Traditional industrial users can’t afford the rents in this type of building. Rents of $14 per square foot are for small-scale, quasi-industrial/light manufacturing users who more often are artists/craftspeople who fit the allowed uses in the IG zone because they make something.

Users with significant or heavy warehousing needs aren’t going to sign up for this type of building, nor is any decent-size user.

I’m all for building up the small, incubator, industrial/flex market, but projects like this do very little to address the availability of land for larger users or anyone who is a traditional industrial user. You’re talking about two totally different markets — “creative industrial” and “infrastructure/backbone of employment industrial.”

Matthew Call

Oregon City

Colwood site a good solution for city

Glad to see the city shifting away from its previous focus on industrial development of natural areas. Increased efficiency (of which this development is a great example) and re-use of existing industrial land (brownfields) is the sustainable way forward for Portland to fulfill future industrial land needs (City’s industrial site solution rises from NW parking lot, March 25).

The Colwood compromise was a great solution for that specific property, though I’m not sure it is the answer for the other area golf courses.

Micah Meskel

Northeast Portland

Sniff it again: Our air really stinks

Regarding “State’s emissions problems overblown” (guest column, March 20): Note that Allen Schaeffer (executive director of a Maryland diesel fuel educational “nonprofit”) references statewide statistics, not from the Portland area. Gee, does he really think Southeastern and Central Oregon’s air is as polluted as the Portland region? Or that we are so backward out West that we are not able to separate fact from propaganda?

I’ve been breathing carcinogenic diesel fumes for 17 years on my daily, year-round bike commute to work downtown from my home in Northeast Portland. Not only is the smell of downtown Portland’s air repugnant (ask people who work, walk and bike downtown every day), but just a few years ago, North and Northeast Portland neighborhoods were reported as having extremely excessive benzene levels because of the dirty fuel sold in Oregon.

Even our so-called recreational areas reek of diesel fumes: Mount Hood during ski season, the Springwater Corridor that runs through industrial areas, the Interstate 205 bike path that parallels putrid traffic jams from and to Vancouver, Wash., (70,000 vehicles a day cross to Oregon for work), and the vaunted (why is beyond me) Highway 30 bike route, and even Sauvie Island. Both are polluted with diesel and industrial fumes or pesticides. And Swan Island (places are named for those creatures that lived there before development destroyed their habitat) where the air is so bad that I think the workers should wear respirators outside. And we can’t discount the suburbs.

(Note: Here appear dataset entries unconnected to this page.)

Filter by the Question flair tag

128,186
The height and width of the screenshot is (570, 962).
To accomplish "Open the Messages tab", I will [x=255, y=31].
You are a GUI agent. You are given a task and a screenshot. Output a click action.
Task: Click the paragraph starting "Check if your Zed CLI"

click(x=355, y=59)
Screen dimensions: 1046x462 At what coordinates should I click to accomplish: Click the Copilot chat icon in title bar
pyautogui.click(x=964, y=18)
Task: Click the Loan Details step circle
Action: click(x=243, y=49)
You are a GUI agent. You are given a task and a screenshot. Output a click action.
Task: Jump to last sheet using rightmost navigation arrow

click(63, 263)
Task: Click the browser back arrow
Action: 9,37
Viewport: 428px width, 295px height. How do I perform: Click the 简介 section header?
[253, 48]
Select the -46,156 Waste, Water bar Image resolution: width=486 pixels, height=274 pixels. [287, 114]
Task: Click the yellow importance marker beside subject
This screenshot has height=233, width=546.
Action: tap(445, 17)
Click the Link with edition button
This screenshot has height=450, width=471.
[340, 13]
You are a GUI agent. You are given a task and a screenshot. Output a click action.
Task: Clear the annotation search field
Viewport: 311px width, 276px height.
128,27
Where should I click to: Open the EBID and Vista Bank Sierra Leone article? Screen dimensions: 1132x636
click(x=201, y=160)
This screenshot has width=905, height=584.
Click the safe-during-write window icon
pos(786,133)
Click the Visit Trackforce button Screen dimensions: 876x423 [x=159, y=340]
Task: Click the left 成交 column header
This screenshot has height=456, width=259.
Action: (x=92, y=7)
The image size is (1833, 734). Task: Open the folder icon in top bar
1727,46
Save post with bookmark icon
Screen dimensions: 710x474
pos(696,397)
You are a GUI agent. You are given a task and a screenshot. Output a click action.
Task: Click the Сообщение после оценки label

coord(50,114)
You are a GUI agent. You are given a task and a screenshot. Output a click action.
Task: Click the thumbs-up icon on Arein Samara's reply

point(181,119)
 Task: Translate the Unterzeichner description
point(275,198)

I invite Mr. Schaeffer to actually visit Portland and bicycle every day for a month here before he tries to pull the wool over our eyes again.

T.K. Mantese

Northeast Portland

Industrial site can help PDX avoid birds

Thirty-five acres of new industrial real estate between Portland International Airport and the Columbia Slough (City buys Colwood Golf Course for Cully natural area, March 25) — this is a really important part of the deal that gets scant coverage and is overlooked by the naysayers on both sides.

Why I’m for it 100 percent? Right now there is a pond up there where hundreds of geese gather and is a real headache to the folks at PDX that try to prevent bird strikes. What would one bird strike leading to a commercial plane crash cost the city? There are plenty of ponds in the area slightly further from the runways. We can save airport maintenance, time and money, and add to the needed PDX industrial area with this deal.